*Task objective:* Will you transcribe the entries that follow, exactly and in full?

*Materials provided:*

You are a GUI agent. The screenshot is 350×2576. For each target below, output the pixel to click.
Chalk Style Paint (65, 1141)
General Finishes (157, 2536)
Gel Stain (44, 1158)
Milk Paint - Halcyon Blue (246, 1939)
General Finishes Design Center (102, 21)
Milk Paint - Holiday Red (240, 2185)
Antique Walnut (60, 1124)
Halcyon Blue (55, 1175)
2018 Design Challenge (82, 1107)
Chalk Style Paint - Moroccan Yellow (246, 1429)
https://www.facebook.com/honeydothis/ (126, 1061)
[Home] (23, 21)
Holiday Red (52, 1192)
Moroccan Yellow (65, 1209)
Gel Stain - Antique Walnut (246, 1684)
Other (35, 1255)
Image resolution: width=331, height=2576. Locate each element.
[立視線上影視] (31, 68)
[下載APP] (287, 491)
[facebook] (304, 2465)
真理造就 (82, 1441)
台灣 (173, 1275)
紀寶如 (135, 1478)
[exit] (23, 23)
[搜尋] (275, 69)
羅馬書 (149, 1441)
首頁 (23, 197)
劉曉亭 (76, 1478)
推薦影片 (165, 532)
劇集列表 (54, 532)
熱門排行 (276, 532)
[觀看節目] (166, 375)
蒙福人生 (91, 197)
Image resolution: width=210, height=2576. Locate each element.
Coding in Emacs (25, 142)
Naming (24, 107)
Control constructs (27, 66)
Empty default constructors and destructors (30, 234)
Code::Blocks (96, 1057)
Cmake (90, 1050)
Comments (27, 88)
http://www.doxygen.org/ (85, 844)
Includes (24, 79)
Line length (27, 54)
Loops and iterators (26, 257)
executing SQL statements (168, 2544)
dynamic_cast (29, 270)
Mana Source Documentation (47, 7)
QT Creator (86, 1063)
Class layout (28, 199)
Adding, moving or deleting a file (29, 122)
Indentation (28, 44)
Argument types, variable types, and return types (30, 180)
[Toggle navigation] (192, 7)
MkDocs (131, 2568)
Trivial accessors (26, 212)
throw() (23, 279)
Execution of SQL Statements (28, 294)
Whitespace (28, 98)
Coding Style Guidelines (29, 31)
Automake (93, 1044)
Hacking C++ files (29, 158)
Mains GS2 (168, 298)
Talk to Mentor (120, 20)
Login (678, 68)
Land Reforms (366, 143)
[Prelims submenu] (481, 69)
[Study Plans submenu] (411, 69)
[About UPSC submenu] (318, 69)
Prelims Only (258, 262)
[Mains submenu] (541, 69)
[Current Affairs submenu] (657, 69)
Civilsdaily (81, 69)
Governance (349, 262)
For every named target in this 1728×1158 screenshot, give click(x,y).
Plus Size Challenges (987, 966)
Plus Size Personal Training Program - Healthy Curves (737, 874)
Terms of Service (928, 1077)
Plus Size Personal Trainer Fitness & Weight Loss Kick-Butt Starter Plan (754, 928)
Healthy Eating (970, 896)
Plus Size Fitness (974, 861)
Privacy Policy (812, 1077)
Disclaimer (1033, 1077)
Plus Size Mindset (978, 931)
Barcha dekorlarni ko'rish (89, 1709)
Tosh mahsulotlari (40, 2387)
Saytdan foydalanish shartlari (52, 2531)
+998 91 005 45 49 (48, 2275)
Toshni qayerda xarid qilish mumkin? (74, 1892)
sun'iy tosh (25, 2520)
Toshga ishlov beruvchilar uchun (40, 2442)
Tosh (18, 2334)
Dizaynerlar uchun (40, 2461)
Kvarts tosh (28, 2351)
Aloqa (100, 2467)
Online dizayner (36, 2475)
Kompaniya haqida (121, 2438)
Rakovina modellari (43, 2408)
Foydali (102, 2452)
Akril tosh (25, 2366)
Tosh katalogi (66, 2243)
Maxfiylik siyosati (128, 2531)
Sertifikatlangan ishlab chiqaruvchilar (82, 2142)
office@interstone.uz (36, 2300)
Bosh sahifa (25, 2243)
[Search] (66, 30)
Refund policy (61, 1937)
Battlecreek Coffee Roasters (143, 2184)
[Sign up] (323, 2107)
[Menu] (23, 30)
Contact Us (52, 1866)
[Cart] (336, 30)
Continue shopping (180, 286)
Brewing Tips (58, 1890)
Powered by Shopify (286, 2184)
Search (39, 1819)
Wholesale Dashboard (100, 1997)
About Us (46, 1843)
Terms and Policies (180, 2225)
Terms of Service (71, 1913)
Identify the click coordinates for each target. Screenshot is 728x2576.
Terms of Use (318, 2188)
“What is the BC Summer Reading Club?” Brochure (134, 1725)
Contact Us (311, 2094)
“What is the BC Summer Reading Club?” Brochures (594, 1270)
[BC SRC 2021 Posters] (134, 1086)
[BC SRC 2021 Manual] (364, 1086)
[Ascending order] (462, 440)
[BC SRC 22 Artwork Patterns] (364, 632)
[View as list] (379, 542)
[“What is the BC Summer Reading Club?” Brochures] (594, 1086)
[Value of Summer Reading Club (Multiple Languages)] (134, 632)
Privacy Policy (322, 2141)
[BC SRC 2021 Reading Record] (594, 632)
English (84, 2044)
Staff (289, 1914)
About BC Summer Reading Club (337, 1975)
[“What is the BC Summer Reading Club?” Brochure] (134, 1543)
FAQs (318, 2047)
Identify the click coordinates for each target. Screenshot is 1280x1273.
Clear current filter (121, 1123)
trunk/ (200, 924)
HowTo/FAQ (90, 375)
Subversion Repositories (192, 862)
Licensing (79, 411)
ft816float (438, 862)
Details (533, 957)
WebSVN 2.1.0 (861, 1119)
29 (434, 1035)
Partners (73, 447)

*Written solution:*
You are a GUI agent. The screenshot is 350×2576. For each target below, output the pixel to click.
Chalk Style Paint (65, 1141)
General Finishes (157, 2536)
Gel Stain (44, 1158)
Milk Paint - Halcyon Blue (246, 1939)
General Finishes Design Center (102, 21)
Milk Paint - Holiday Red (240, 2185)
Antique Walnut (60, 1124)
Halcyon Blue (55, 1175)
2018 Design Challenge (82, 1107)
Chalk Style Paint - Moroccan Yellow (246, 1429)
https://www.facebook.com/honeydothis/ (126, 1061)
[Home] (23, 21)
Holiday Red (52, 1192)
Moroccan Yellow (65, 1209)
Gel Stain - Antique Walnut (246, 1684)
Other (35, 1255)
Image resolution: width=331, height=2576. Locate each element.
[立視線上影視] (31, 68)
[下載APP] (287, 491)
[facebook] (304, 2465)
真理造就 (82, 1441)
台灣 (173, 1275)
紀寶如 (135, 1478)
[exit] (23, 23)
[搜尋] (275, 69)
羅馬書 (149, 1441)
首頁 (23, 197)
劉曉亭 (76, 1478)
推薦影片 (165, 532)
劇集列表 (54, 532)
熱門排行 (276, 532)
[觀看節目] (166, 375)
蒙福人生 (91, 197)
Image resolution: width=210, height=2576. Locate each element.
Coding in Emacs (25, 142)
Naming (24, 107)
Control constructs (27, 66)
Empty default constructors and destructors (30, 234)
Code::Blocks (96, 1057)
Cmake (90, 1050)
Comments (27, 88)
http://www.doxygen.org/ (85, 844)
Includes (24, 79)
Line length (27, 54)
Loops and iterators (26, 257)
executing SQL statements (168, 2544)
dynamic_cast (29, 270)
Mana Source Documentation (47, 7)
QT Creator (86, 1063)
Class layout (28, 199)
Adding, moving or deleting a file (29, 122)
Indentation (28, 44)
Argument types, variable types, and return types (30, 180)
[Toggle navigation] (192, 7)
MkDocs (131, 2568)
Trivial accessors (26, 212)
throw() (23, 279)
Execution of SQL Statements (28, 294)
Whitespace (28, 98)
Coding Style Guidelines (29, 31)
Automake (93, 1044)
Hacking C++ files (29, 158)
Mains GS2 (168, 298)
Talk to Mentor (120, 20)
Login (678, 68)
Land Reforms (366, 143)
[Prelims submenu] (481, 69)
[Study Plans submenu] (411, 69)
[About UPSC submenu] (318, 69)
Prelims Only (258, 262)
[Mains submenu] (541, 69)
[Current Affairs submenu] (657, 69)
Civilsdaily (81, 69)
Governance (349, 262)
For every named target in this 1728×1158 screenshot, give click(x,y).
Plus Size Challenges (987, 966)
Plus Size Personal Training Program - Healthy Curves (737, 874)
Terms of Service (928, 1077)
Plus Size Personal Trainer Fitness & Weight Loss Kick-Butt Starter Plan (754, 928)
Healthy Eating (970, 896)
Plus Size Fitness (974, 861)
Privacy Policy (812, 1077)
Disclaimer (1033, 1077)
Plus Size Mindset (978, 931)
Barcha dekorlarni ko'rish (89, 1709)
Tosh mahsulotlari (40, 2387)
Saytdan foydalanish shartlari (52, 2531)
+998 91 005 45 49 (48, 2275)
Toshni qayerda xarid qilish mumkin? (74, 1892)
sun'iy tosh (25, 2520)
Toshga ishlov beruvchilar uchun (40, 2442)
Tosh (18, 2334)
Dizaynerlar uchun (40, 2461)
Kvarts tosh (28, 2351)
Aloqa (100, 2467)
Online dizayner (36, 2475)
Kompaniya haqida (121, 2438)
Rakovina modellari (43, 2408)
Foydali (102, 2452)
Akril tosh (25, 2366)
Tosh katalogi (66, 2243)
Maxfiylik siyosati (128, 2531)
Sertifikatlangan ishlab chiqaruvchilar (82, 2142)
office@interstone.uz (36, 2300)
Bosh sahifa (25, 2243)
[Search] (66, 30)
Refund policy (61, 1937)
Battlecreek Coffee Roasters (143, 2184)
[Sign up] (323, 2107)
[Menu] (23, 30)
Contact Us (52, 1866)
[Cart] (336, 30)
Continue shopping (180, 286)
Brewing Tips (58, 1890)
Powered by Shopify (286, 2184)
Search (39, 1819)
Wholesale Dashboard (100, 1997)
About Us (46, 1843)
Terms and Policies (180, 2225)
Terms of Service (71, 1913)
Identify the click coordinates for each target. Screenshot is 728x2576.
Terms of Use (318, 2188)
“What is the BC Summer Reading Club?” Brochure (134, 1725)
Contact Us (311, 2094)
“What is the BC Summer Reading Club?” Brochures (594, 1270)
[BC SRC 2021 Posters] (134, 1086)
[BC SRC 2021 Manual] (364, 1086)
[Ascending order] (462, 440)
[BC SRC 22 Artwork Patterns] (364, 632)
[View as list] (379, 542)
[“What is the BC Summer Reading Club?” Brochures] (594, 1086)
[Value of Summer Reading Club (Multiple Languages)] (134, 632)
Privacy Policy (322, 2141)
[BC SRC 2021 Reading Record] (594, 632)
English (84, 2044)
Staff (289, 1914)
About BC Summer Reading Club (337, 1975)
[“What is the BC Summer Reading Club?” Brochure] (134, 1543)
FAQs (318, 2047)
Identify the click coordinates for each target. Screenshot is 1280x1273.
Clear current filter (121, 1123)
trunk/ (200, 924)
HowTo/FAQ (90, 375)
Subversion Repositories (192, 862)
Licensing (79, 411)
ft816float (438, 862)
Details (533, 957)
WebSVN 2.1.0 (861, 1119)
29 (434, 1035)
Partners (73, 447)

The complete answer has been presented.